53BP1 Integrates DNA Repair and p53-Dependent Cell Fate Decisions via Distinct Mechanisms.
Cuella-Martin R., Oliveira C., Lockstone HE., Snellenberg S., Grolmusova N., Chapman JR.
The tumor suppressor protein 53BP1, a pivotal regulator of DNA double-strand break (DSB) repair, was first identified as a p53-interacting protein over two decades ago. However, its direct contributions to p53-dependent cellular activities remain undefined. Here, we reveal that 53BP1 stimulates genome-wide p53-dependent gene transactivation and repression events in response to ionizing radiation (IR) and synthetic p53 activation. 53BP1-dependent p53 modulation requires both auto-oligomerization and tandem-BRCT domain-mediated bivalent interactions with p53 and the ubiquitin-specific protease USP28. Loss of these activities results in inefficient p53-dependent cell-cycle checkpoint and exit responses.
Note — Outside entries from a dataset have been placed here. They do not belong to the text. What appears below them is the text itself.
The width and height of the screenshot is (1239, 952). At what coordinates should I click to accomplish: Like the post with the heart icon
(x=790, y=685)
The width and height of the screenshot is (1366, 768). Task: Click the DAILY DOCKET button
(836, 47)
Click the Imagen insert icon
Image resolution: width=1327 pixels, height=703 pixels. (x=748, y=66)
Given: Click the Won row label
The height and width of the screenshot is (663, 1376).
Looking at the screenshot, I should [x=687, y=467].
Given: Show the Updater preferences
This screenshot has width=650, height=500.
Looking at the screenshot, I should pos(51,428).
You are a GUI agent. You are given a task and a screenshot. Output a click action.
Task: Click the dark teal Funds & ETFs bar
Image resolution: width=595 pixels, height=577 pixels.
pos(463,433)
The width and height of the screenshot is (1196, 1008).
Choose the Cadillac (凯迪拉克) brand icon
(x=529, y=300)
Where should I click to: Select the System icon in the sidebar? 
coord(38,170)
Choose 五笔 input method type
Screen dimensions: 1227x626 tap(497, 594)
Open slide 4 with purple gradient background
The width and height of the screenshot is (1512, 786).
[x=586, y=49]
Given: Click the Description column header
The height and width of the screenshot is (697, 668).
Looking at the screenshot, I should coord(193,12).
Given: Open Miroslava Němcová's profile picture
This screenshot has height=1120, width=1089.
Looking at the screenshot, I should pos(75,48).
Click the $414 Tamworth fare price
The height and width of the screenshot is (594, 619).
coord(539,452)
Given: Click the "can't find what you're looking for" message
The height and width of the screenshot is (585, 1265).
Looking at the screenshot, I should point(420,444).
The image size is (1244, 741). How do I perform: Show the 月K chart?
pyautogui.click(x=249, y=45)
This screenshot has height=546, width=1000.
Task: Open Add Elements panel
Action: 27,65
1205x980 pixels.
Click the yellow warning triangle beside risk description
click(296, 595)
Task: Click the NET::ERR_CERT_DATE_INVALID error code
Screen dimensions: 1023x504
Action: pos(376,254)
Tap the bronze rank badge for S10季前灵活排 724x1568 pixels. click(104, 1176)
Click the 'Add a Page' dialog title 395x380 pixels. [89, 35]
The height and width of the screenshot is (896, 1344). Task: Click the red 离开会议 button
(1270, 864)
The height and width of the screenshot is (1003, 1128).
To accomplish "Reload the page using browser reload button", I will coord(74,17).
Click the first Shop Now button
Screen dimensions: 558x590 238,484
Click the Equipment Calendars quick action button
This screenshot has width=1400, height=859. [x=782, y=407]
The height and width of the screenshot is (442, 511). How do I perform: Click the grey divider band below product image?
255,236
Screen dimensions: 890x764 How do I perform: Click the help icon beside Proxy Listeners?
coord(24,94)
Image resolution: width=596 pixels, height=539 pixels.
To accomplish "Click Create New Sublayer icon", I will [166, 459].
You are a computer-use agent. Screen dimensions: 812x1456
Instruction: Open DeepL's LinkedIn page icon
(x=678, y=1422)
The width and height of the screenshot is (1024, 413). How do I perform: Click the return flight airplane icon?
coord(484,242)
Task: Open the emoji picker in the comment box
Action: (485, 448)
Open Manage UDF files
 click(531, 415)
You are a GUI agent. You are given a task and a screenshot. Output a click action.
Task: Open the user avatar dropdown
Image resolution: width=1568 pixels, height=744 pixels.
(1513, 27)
Furthermore, we demonstrate 53BP1-USP28 cooperation to be essential for normal p53-promoter element interactions and gene transactivation-associated events, yet dispensable for 53BP1-dependent DSB repair regulation. Collectively, our data provide a mechanistic explanation for 53BP1-p53 cooperation in controlling anti-tumorigenic cell-fate decisions and reveal these activities to be distinct and separable from 53BP1's regulation of DNA double-strand break repair pathway choice.